Records for finding displayed items
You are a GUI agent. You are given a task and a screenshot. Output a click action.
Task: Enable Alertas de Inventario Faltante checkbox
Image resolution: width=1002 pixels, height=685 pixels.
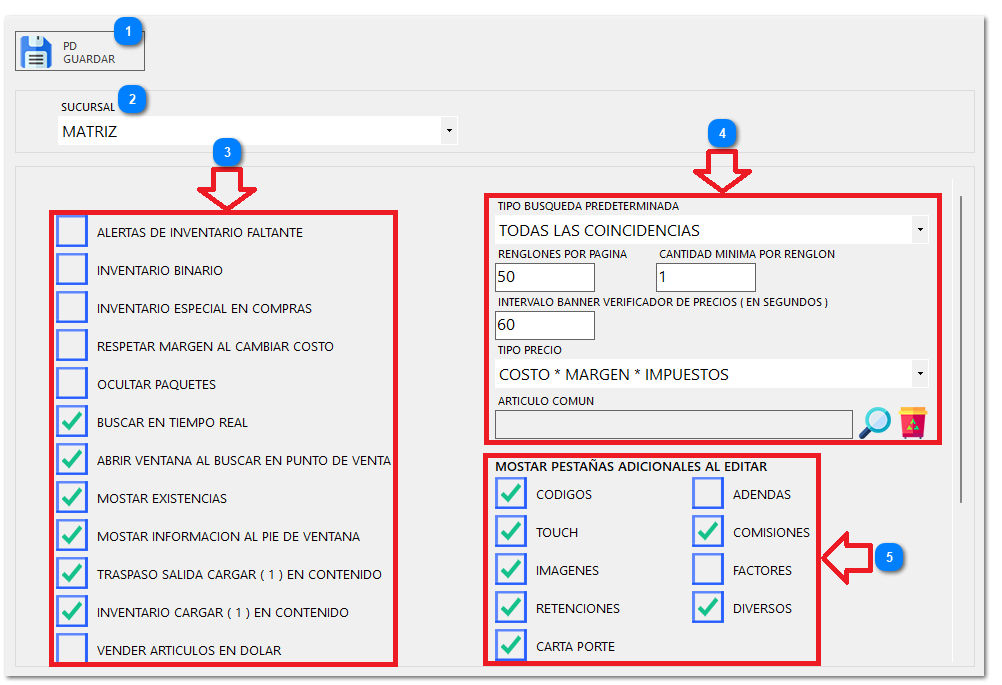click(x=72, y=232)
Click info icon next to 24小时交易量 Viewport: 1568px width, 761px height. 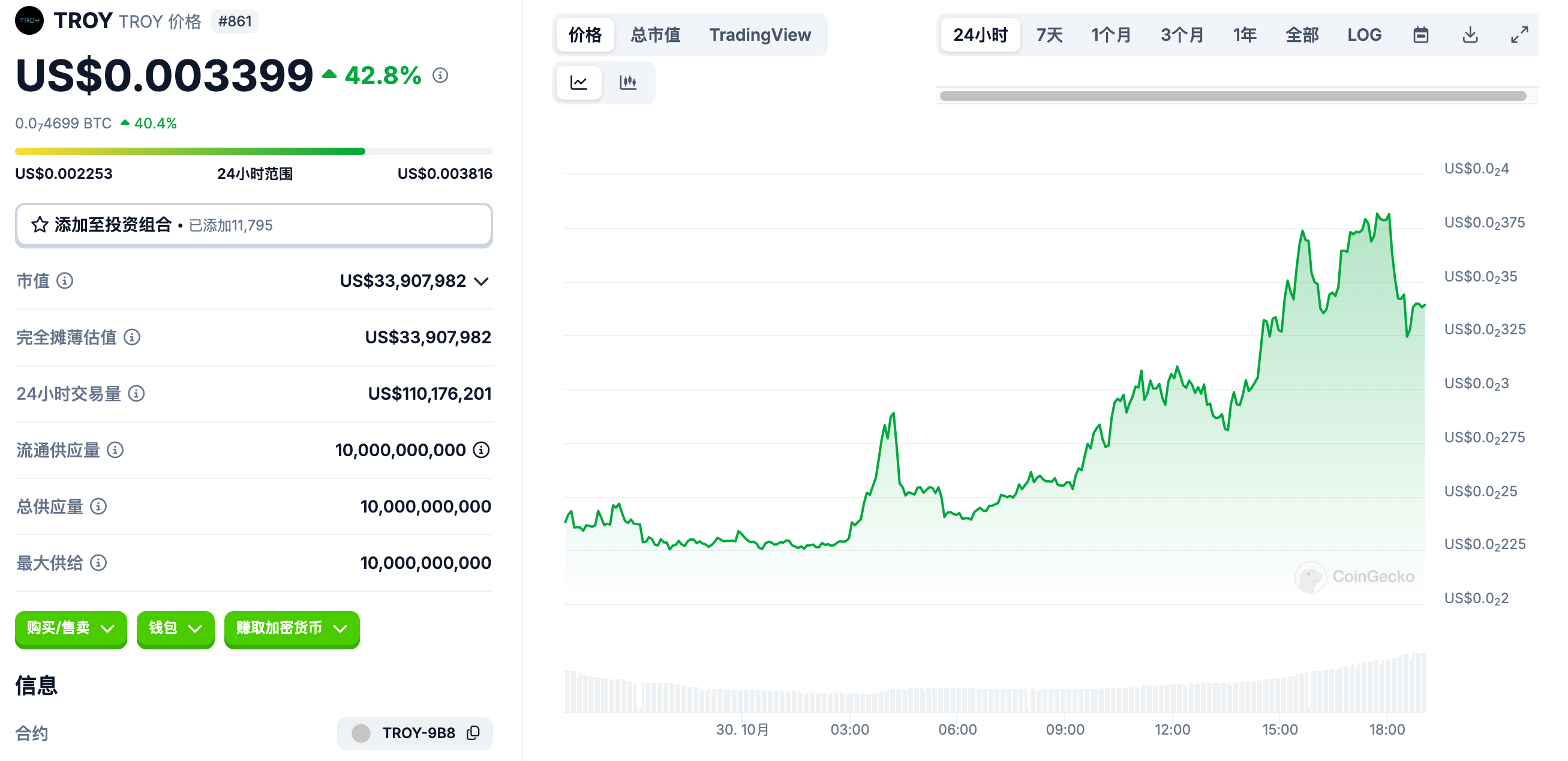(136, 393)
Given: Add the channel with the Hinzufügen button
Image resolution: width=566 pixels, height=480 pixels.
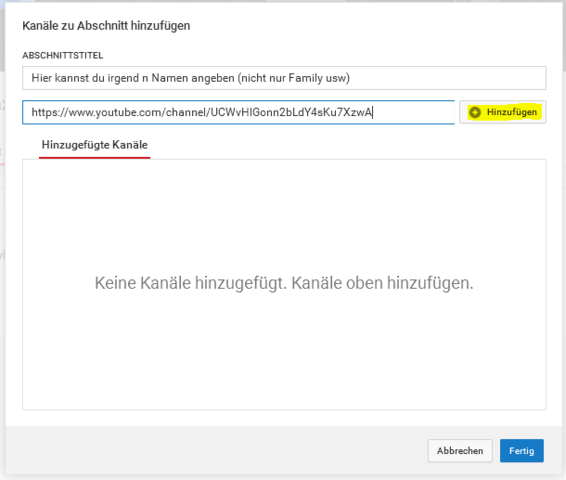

DIRECTIONS FOR THIS TASK → In the stretch from the start of the data through the line containing "click(x=72, y=232)", substitute "toggle" for "checkbox" and reproduce those lines with no other changes. Leave the pictures out of your answer.

RESPONSE TO THE TASK →
You are a GUI agent. You are given a task and a screenshot. Output a click action.
Task: Enable Alertas de Inventario Faltante toggle
Image resolution: width=1002 pixels, height=685 pixels.
click(x=72, y=232)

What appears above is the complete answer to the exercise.